▶ _WHAT YOU HAVE TO DO_: Nothing but the lines from the start of the entries through the line containing "The image size is (1456, 817)." should appear in the answer, each given exactly.

▶ _Stored data_:
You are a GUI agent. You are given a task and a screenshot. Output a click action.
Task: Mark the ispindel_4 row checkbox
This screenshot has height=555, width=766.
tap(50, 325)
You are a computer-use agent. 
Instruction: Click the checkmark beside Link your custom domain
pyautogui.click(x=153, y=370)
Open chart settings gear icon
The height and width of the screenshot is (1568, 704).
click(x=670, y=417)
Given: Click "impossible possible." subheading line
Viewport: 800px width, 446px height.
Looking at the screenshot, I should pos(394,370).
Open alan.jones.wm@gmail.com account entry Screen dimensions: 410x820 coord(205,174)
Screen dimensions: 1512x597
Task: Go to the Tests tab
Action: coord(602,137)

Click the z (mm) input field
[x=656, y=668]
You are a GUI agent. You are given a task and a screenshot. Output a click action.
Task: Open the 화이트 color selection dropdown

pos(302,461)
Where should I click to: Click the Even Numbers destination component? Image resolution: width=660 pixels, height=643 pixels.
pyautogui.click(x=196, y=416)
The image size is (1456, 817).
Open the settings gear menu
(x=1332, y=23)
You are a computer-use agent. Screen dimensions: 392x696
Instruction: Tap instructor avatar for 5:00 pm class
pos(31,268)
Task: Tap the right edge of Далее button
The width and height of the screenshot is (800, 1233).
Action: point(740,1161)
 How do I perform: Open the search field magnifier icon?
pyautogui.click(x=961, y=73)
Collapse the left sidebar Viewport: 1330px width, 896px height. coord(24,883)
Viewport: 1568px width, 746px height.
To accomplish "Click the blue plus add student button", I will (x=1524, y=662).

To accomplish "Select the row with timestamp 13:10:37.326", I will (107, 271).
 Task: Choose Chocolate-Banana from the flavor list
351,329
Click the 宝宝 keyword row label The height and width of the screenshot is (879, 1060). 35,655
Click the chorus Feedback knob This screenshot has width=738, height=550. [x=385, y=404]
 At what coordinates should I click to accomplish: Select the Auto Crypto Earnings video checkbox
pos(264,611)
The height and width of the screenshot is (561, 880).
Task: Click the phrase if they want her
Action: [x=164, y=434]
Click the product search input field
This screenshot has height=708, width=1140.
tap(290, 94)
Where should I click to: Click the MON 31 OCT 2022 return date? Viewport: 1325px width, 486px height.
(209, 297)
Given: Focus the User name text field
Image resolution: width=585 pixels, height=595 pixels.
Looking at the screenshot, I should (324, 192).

▶ _RESPONSE_:
You are a GUI agent. You are given a task and a screenshot. Output a click action.
Task: Mark the ispindel_4 row checkbox
This screenshot has height=555, width=766.
tap(50, 325)
You are a computer-use agent. 
Instruction: Click the checkmark beside Link your custom domain
pyautogui.click(x=153, y=370)
Open chart settings gear icon
The height and width of the screenshot is (1568, 704).
click(x=670, y=417)
Given: Click "impossible possible." subheading line
Viewport: 800px width, 446px height.
Looking at the screenshot, I should pos(394,370).
Open alan.jones.wm@gmail.com account entry Screen dimensions: 410x820 coord(205,174)
Screen dimensions: 1512x597
Task: Go to the Tests tab
Action: coord(602,137)

Click the z (mm) input field
[x=656, y=668]
You are a GUI agent. You are given a task and a screenshot. Output a click action.
Task: Open the 화이트 color selection dropdown

pos(302,461)
Where should I click to: Click the Even Numbers destination component? Image resolution: width=660 pixels, height=643 pixels.
pyautogui.click(x=196, y=416)
The image size is (1456, 817).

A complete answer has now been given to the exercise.